### TASK DETAILS
Word for word, copy out the records given below.

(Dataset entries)

[Start of Attachment]

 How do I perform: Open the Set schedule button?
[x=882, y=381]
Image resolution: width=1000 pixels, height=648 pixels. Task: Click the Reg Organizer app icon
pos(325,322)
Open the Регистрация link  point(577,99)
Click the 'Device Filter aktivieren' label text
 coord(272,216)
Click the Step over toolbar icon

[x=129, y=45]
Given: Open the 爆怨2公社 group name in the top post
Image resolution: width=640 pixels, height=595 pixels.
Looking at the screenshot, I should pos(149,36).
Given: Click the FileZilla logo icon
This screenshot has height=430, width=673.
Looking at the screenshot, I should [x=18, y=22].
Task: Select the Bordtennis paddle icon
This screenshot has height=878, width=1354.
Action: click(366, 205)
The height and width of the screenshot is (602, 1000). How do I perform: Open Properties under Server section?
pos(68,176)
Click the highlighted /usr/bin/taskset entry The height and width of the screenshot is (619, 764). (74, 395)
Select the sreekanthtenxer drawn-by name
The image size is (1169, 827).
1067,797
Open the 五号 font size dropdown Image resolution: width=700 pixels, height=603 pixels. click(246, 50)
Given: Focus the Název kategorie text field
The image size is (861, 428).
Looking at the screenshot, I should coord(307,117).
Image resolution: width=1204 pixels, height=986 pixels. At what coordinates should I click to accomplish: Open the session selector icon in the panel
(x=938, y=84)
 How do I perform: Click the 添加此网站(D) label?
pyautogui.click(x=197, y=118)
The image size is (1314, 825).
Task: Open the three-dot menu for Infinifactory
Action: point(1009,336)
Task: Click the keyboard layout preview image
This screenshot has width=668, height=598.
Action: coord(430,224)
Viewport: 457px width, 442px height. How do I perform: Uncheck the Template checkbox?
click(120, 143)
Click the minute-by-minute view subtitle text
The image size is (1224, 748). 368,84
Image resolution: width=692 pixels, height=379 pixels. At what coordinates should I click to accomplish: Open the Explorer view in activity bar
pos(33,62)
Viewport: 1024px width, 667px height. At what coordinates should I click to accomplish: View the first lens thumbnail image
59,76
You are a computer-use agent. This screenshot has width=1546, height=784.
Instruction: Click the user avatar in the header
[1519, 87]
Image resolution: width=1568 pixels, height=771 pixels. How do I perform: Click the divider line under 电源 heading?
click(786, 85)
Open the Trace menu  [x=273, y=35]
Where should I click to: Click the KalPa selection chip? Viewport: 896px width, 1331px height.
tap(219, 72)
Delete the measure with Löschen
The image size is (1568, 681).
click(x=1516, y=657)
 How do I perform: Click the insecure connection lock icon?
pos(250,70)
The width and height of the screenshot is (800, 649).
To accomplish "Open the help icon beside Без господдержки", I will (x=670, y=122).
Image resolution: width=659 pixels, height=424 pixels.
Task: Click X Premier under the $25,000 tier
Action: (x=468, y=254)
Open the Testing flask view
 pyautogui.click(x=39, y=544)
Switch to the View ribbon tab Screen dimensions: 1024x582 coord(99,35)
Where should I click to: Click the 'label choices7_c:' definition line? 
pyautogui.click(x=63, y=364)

[End of Attachment]

### SOLUTION TO THE PROBLEM
 How do I perform: Open the Set schedule button?
[x=882, y=381]
Image resolution: width=1000 pixels, height=648 pixels. Task: Click the Reg Organizer app icon
pos(325,322)
Open the Регистрация link  point(577,99)
Click the 'Device Filter aktivieren' label text
 coord(272,216)
Click the Step over toolbar icon

[x=129, y=45]
Given: Open the 爆怨2公社 group name in the top post
Image resolution: width=640 pixels, height=595 pixels.
Looking at the screenshot, I should pos(149,36).
Given: Click the FileZilla logo icon
This screenshot has height=430, width=673.
Looking at the screenshot, I should [x=18, y=22].
Task: Select the Bordtennis paddle icon
This screenshot has height=878, width=1354.
Action: click(366, 205)
The height and width of the screenshot is (602, 1000). How do I perform: Open Properties under Server section?
pos(68,176)
Click the highlighted /usr/bin/taskset entry The height and width of the screenshot is (619, 764). (74, 395)
Select the sreekanthtenxer drawn-by name
The image size is (1169, 827).
1067,797
Open the 五号 font size dropdown Image resolution: width=700 pixels, height=603 pixels. click(246, 50)
Given: Focus the Název kategorie text field
The image size is (861, 428).
Looking at the screenshot, I should coord(307,117).
Image resolution: width=1204 pixels, height=986 pixels. At what coordinates should I click to accomplish: Open the session selector icon in the panel
(x=938, y=84)
 How do I perform: Click the 添加此网站(D) label?
pyautogui.click(x=197, y=118)
The image size is (1314, 825).
Task: Open the three-dot menu for Infinifactory
Action: point(1009,336)
Task: Click the keyboard layout preview image
This screenshot has width=668, height=598.
Action: coord(430,224)
Viewport: 457px width, 442px height. How do I perform: Uncheck the Template checkbox?
click(120, 143)
Click the minute-by-minute view subtitle text
The image size is (1224, 748). 368,84
Image resolution: width=692 pixels, height=379 pixels. At what coordinates should I click to accomplish: Open the Explorer view in activity bar
pos(33,62)
Viewport: 1024px width, 667px height. At what coordinates should I click to accomplish: View the first lens thumbnail image
59,76
You are a computer-use agent. This screenshot has width=1546, height=784.
Instruction: Click the user avatar in the header
[1519, 87]
Image resolution: width=1568 pixels, height=771 pixels. How do I perform: Click the divider line under 电源 heading?
click(786, 85)
Open the Trace menu  [x=273, y=35]
Where should I click to: Click the KalPa selection chip? Viewport: 896px width, 1331px height.
tap(219, 72)
Delete the measure with Löschen
The image size is (1568, 681).
click(x=1516, y=657)
 How do I perform: Click the insecure connection lock icon?
pos(250,70)
The width and height of the screenshot is (800, 649).
To accomplish "Open the help icon beside Без господдержки", I will (x=670, y=122).
Image resolution: width=659 pixels, height=424 pixels.
Task: Click X Premier under the $25,000 tier
Action: (x=468, y=254)
Open the Testing flask view
 pyautogui.click(x=39, y=544)
Switch to the View ribbon tab Screen dimensions: 1024x582 coord(99,35)
Where should I click to: Click the 'label choices7_c:' definition line? 
pyautogui.click(x=63, y=364)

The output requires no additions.